TASK BRIEF.
Begin at the line containing "Screen dimensions: 1344x896" in the data below and go on through the line containing "Task: Click the shuffle", repeating each line exactly; include both ends and no other line.

RECORDED DATA.

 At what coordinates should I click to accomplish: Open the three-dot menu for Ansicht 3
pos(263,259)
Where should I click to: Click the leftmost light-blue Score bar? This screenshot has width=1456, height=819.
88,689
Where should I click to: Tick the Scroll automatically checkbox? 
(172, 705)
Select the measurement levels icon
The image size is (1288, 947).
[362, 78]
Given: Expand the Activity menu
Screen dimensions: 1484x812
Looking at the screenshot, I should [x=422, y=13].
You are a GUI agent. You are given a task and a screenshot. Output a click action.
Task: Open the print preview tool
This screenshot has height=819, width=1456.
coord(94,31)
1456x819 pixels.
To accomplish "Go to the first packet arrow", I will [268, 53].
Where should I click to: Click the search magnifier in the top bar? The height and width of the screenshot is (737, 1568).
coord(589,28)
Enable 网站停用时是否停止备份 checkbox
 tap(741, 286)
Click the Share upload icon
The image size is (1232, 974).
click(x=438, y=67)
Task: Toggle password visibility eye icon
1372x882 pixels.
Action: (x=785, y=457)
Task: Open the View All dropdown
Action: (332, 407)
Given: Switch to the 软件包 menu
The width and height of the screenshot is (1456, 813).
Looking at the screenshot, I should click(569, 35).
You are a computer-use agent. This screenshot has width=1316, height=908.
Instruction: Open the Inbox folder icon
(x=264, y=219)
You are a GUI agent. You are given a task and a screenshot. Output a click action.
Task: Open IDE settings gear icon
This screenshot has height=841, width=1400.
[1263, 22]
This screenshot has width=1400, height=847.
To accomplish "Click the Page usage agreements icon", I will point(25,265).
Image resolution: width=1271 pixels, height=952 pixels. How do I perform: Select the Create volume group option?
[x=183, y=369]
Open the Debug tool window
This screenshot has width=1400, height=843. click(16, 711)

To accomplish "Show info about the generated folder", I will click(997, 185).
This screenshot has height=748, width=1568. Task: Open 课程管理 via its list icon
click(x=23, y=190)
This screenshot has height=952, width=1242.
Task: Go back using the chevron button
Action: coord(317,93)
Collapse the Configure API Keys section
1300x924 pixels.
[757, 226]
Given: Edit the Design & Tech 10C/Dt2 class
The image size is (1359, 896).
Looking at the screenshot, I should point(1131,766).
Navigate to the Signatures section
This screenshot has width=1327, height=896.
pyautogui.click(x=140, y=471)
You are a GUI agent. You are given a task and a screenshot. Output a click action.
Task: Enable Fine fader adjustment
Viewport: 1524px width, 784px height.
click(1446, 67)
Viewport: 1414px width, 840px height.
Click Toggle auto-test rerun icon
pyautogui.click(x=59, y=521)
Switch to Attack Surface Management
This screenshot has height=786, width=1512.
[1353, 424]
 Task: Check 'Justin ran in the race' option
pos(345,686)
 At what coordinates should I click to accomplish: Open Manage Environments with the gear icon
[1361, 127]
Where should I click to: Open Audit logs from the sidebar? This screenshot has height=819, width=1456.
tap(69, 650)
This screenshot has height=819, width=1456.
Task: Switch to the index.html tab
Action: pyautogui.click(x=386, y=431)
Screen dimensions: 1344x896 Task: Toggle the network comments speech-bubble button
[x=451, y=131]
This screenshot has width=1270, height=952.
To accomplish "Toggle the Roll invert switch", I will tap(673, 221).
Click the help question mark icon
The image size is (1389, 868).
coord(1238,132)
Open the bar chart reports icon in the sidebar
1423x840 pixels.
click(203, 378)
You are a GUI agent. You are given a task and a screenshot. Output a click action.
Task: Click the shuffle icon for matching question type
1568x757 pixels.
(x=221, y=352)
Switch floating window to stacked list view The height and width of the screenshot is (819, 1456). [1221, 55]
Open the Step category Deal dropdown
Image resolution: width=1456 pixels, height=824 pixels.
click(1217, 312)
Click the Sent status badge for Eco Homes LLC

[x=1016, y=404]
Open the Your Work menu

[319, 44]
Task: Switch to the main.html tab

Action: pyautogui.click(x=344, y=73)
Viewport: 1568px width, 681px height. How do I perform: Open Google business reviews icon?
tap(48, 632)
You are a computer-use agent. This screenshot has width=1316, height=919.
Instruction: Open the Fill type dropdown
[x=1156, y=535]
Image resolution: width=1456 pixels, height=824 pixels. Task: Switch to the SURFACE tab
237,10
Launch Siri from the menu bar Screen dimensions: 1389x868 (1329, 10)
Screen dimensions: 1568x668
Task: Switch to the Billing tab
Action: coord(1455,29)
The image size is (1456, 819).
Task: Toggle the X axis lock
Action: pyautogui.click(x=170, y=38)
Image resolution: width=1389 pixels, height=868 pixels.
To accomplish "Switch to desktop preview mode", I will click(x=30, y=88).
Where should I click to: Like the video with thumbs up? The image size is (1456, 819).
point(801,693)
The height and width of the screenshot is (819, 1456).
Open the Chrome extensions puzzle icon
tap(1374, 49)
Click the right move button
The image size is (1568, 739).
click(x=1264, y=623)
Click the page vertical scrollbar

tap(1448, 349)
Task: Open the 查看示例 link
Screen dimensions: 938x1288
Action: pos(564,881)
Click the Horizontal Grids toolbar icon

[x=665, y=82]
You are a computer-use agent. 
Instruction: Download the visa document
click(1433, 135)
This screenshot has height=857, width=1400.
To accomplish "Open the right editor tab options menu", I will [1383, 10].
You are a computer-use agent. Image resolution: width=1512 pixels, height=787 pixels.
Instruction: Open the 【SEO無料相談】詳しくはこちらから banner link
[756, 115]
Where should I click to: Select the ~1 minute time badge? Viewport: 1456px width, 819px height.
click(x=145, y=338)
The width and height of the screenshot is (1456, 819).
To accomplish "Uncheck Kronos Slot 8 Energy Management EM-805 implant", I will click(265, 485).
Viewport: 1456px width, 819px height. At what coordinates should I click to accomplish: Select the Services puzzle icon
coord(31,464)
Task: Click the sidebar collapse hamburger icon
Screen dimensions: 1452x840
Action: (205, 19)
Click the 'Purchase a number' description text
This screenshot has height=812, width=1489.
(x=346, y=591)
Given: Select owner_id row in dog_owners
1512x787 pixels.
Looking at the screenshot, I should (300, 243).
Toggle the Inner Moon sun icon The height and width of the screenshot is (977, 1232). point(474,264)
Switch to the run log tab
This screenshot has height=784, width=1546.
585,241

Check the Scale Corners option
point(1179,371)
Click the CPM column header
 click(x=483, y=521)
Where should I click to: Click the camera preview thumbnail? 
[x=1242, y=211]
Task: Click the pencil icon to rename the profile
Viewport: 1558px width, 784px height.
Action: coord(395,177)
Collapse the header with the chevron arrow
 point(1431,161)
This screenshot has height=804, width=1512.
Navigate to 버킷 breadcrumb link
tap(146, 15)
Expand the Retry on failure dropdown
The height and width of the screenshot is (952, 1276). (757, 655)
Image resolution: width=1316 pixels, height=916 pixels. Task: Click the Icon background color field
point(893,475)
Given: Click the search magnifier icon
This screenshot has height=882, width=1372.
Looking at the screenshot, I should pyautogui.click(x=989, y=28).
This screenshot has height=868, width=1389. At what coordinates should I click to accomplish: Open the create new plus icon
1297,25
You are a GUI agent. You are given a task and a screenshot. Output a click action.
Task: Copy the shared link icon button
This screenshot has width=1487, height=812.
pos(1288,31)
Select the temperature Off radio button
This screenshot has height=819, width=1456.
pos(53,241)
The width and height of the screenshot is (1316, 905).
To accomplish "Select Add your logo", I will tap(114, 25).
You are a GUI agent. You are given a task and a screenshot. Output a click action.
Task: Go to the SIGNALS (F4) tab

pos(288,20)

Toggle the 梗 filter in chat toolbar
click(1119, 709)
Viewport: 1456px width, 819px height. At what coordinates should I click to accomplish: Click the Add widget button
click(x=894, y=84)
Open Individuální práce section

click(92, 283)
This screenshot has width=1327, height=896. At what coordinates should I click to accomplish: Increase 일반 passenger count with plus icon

OUTPUT FOR THIS TASK.
Screen dimensions: 1344x896 Task: Toggle the network comments speech-bubble button
[x=451, y=131]
This screenshot has width=1270, height=952.
To accomplish "Toggle the Roll invert switch", I will tap(673, 221).
Click the help question mark icon
The image size is (1389, 868).
coord(1238,132)
Open the bar chart reports icon in the sidebar
1423x840 pixels.
click(203, 378)
You are a GUI agent. You are given a task and a screenshot. Output a click action.
Task: Click the shuffle icon for matching question type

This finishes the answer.